In my preview, it's only really when my party encounters a powerful "Elder Wyrm" that can cast damaging status effects with a "sporefall" ability that necessitate attention beyond the gambit system's automated actions, that I have to actively get into the nuts and bolts of personally directing healing items at individuals. Then, what was a cakewalk gets just a little tense.

After that, and a little exploring, I accept a hunt posted on a notice board at the Phon Coast, a beautiful beachside part of the game's world of Ivalice. (Yes, this is very similar to The Witcher 3's monster hunts—but what came first, eh?) To locate my quarry, I must first travel to a major town, Rabantstre, and find a dude in one of its drinking holes. He points me west, towards the dunes where said beast prowls. It's a pretty, but vicious, wolf-like creature—and the gambit system sees it dead inside seconds.

Now, you can turn this auto-murder off, of course—and when the time comes for me to take The Zodiac Age on from the beginning, assuming I don't put it off again, I just might. But there's no doubt that it, alongside the increased speed and job doubling-up, should make any returning fan's replay of the game a more story-dominant, less-grind-y experience.

Going into the deep end of this—from what I can tell—relative black sheep of the Final Fantasy family is a rather overwhelming experience.

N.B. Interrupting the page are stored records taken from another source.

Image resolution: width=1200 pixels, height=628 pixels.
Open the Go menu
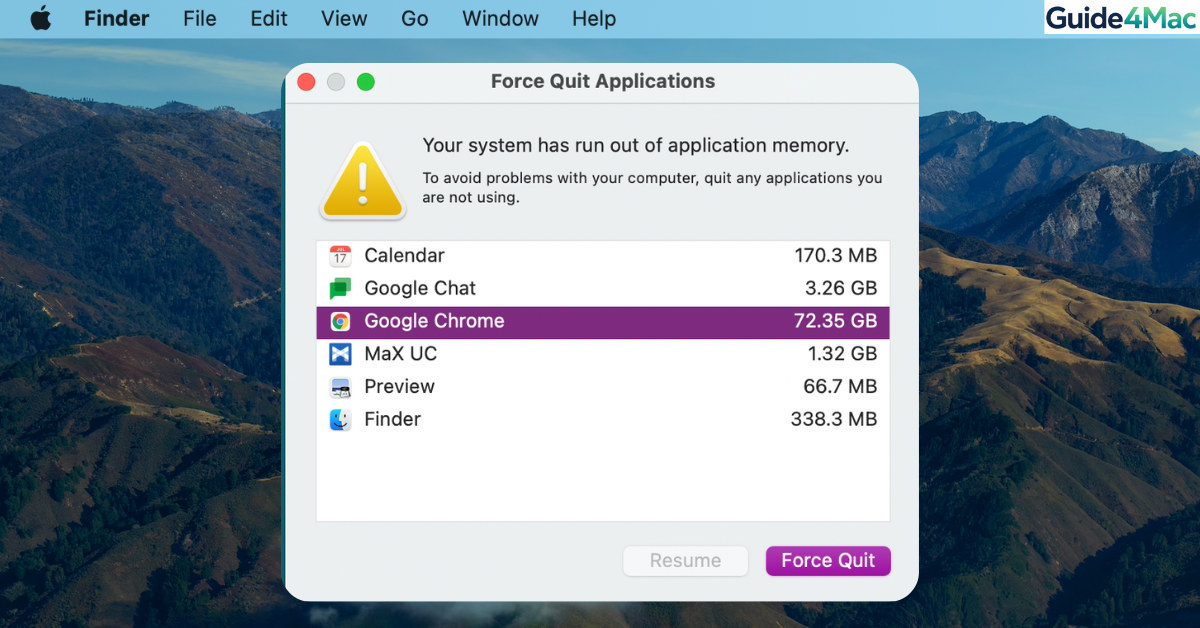coord(414,18)
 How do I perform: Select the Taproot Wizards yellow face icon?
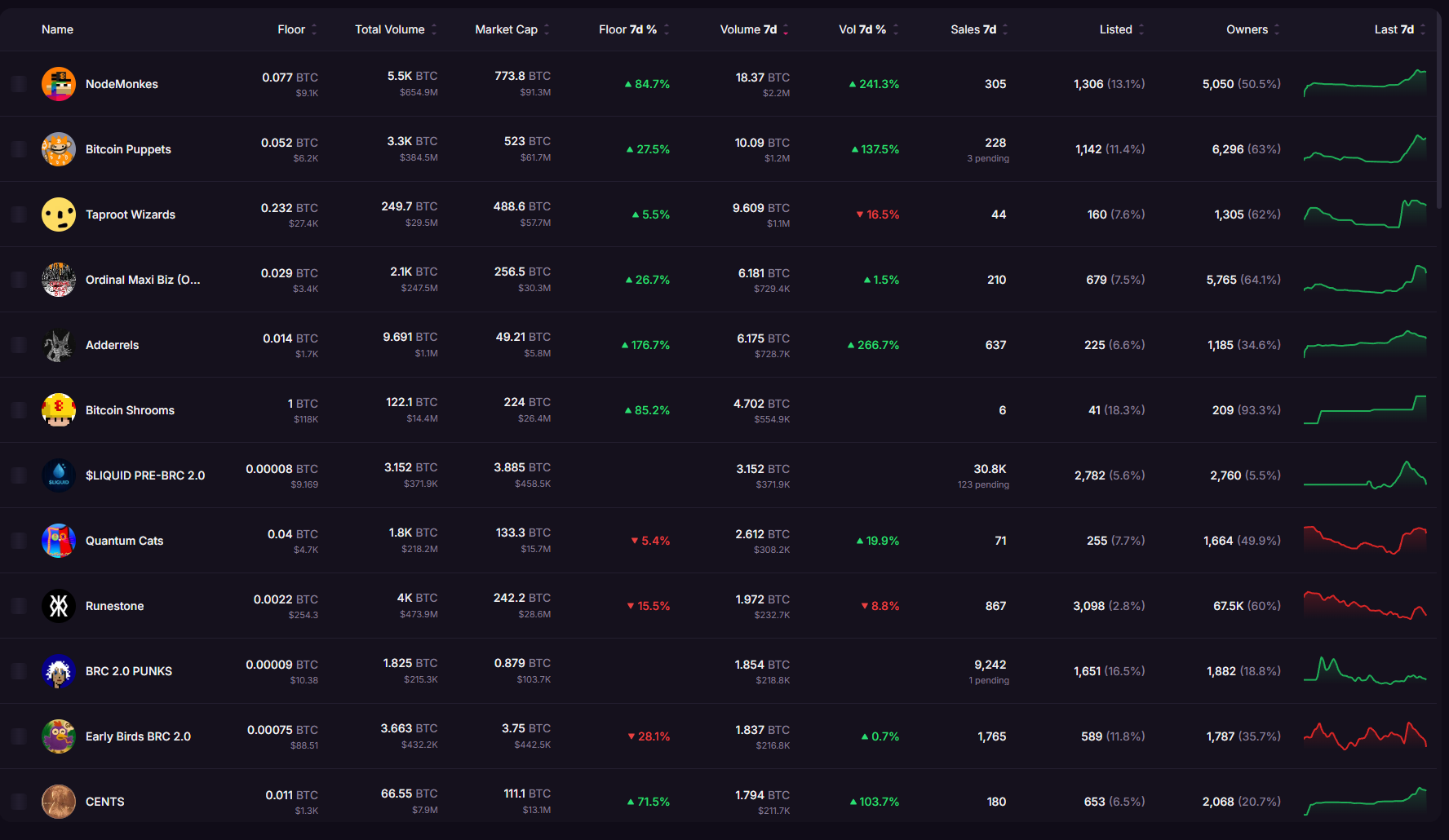click(59, 214)
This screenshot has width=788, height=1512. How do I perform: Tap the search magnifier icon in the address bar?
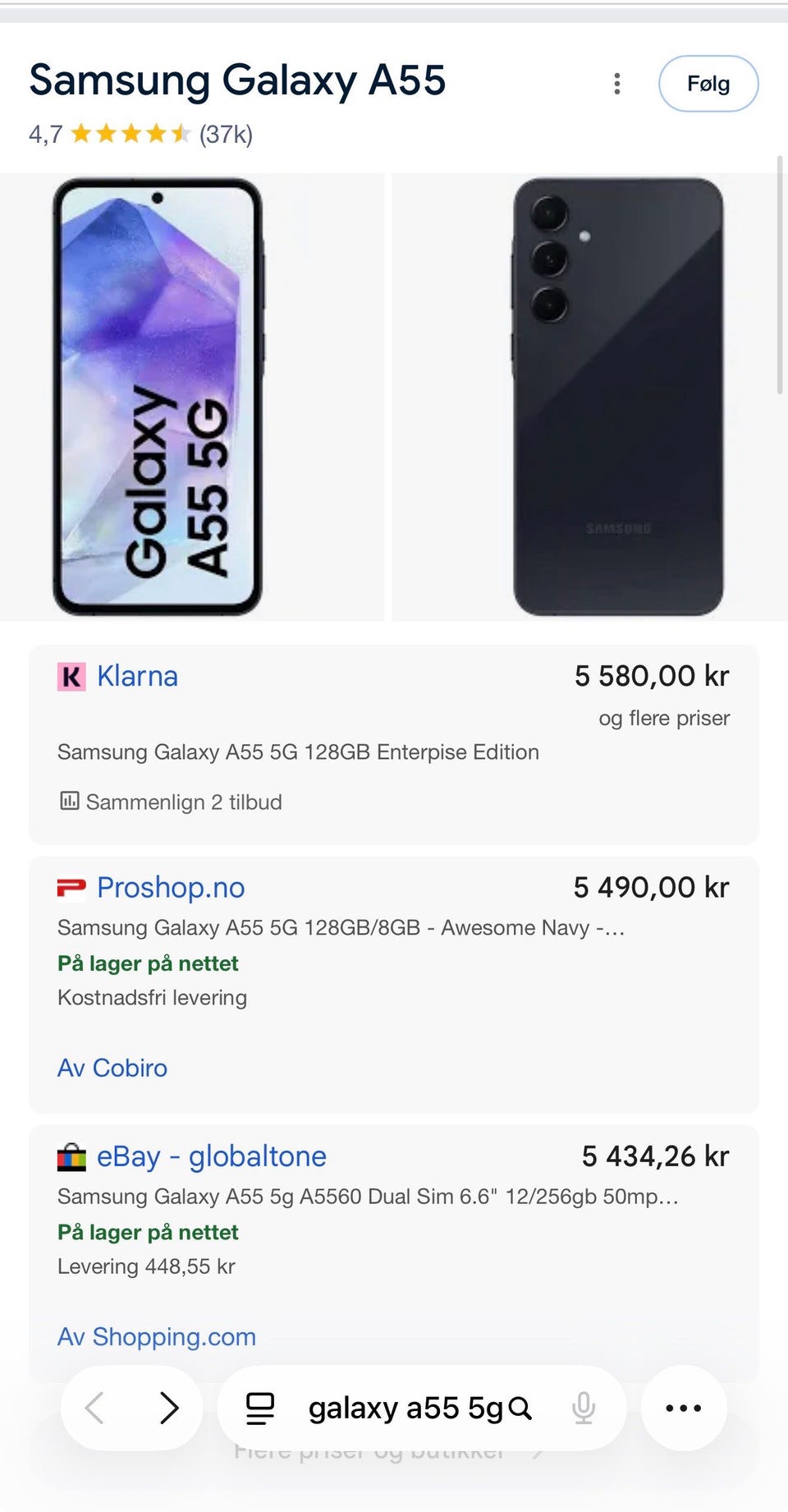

There's just so much going on underneath the hood, in what feels like countless menus—when I finally break out of allocating six different characters their second jobs and relevant skills, it feels like an amazing relief to actually push a little avatar around a jungle-styled dungeon. But I admire this customizable depth, too—I like how your bunny-eared Fran will finish her Zodiac Age journey as a very different character to mine. How, while he might brandish a gun in promo imagery, you can shape Balthier into a defensive-minded white mage—that choice is yours.

Course, starting from the beginning will better prepare you to make these choices. Because, bloody hell, I feel exhausted when I stumble out of Square, two hours after beginning my overdue and super-intense induction into Final Fantasy XII. Perhaps I should finally find that time to turn on the PS2 original, before July comes around. More of that wishful thinking, right there.